Epigenetically poised chromatin states regulate PRR and NLR genes in soybean

In the plant innate immune system, pattern recognition receptor (PRR) and nucleotide-binding domain leucine-rich repeat (NLR) proteins recognize pathogens and activate defenses. To prevent excessive immune responses that could affect growth, plants regulate PRRs and NLRs at the transcriptional and post-transcriptional levels. Poised or bivalent chromatin states, marked by the simultaneous presence of active and repressive epigenetic modifications, maintain genes in a transcriptionally primed state, keeping their expression low while enabling their rapid activation in response to stress. Here, we investigated how poised chromatin states regulate PRR and NLR genes in soybean (Glycine max).

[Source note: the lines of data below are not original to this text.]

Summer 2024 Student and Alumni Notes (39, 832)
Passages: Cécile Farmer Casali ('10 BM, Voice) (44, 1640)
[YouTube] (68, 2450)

Our integrative epigenomic and transcriptomic analysis revealed that although NLR and PRR genes both harbor abundant active and repressive histone modifications and exhibit high chromatin accessibility, their basal expression levels remain relatively low. Moreover, clustered NLR and PRR genes residing within the same topologically associating domains shared similar chromatin states and expression dynamics, suggesting coordinated control. These gene families had distinct epigenetic features: NLR genes displayed narrow H3K27me3 peaks together with strong pausing of RNA Polymerase II at their 5′ ends, whereas PRR genes were characterized by broader H3K27me3 peaks. Together, our results shed light on the role of poised chromatin states in coordinating growth and defense responses in soybean.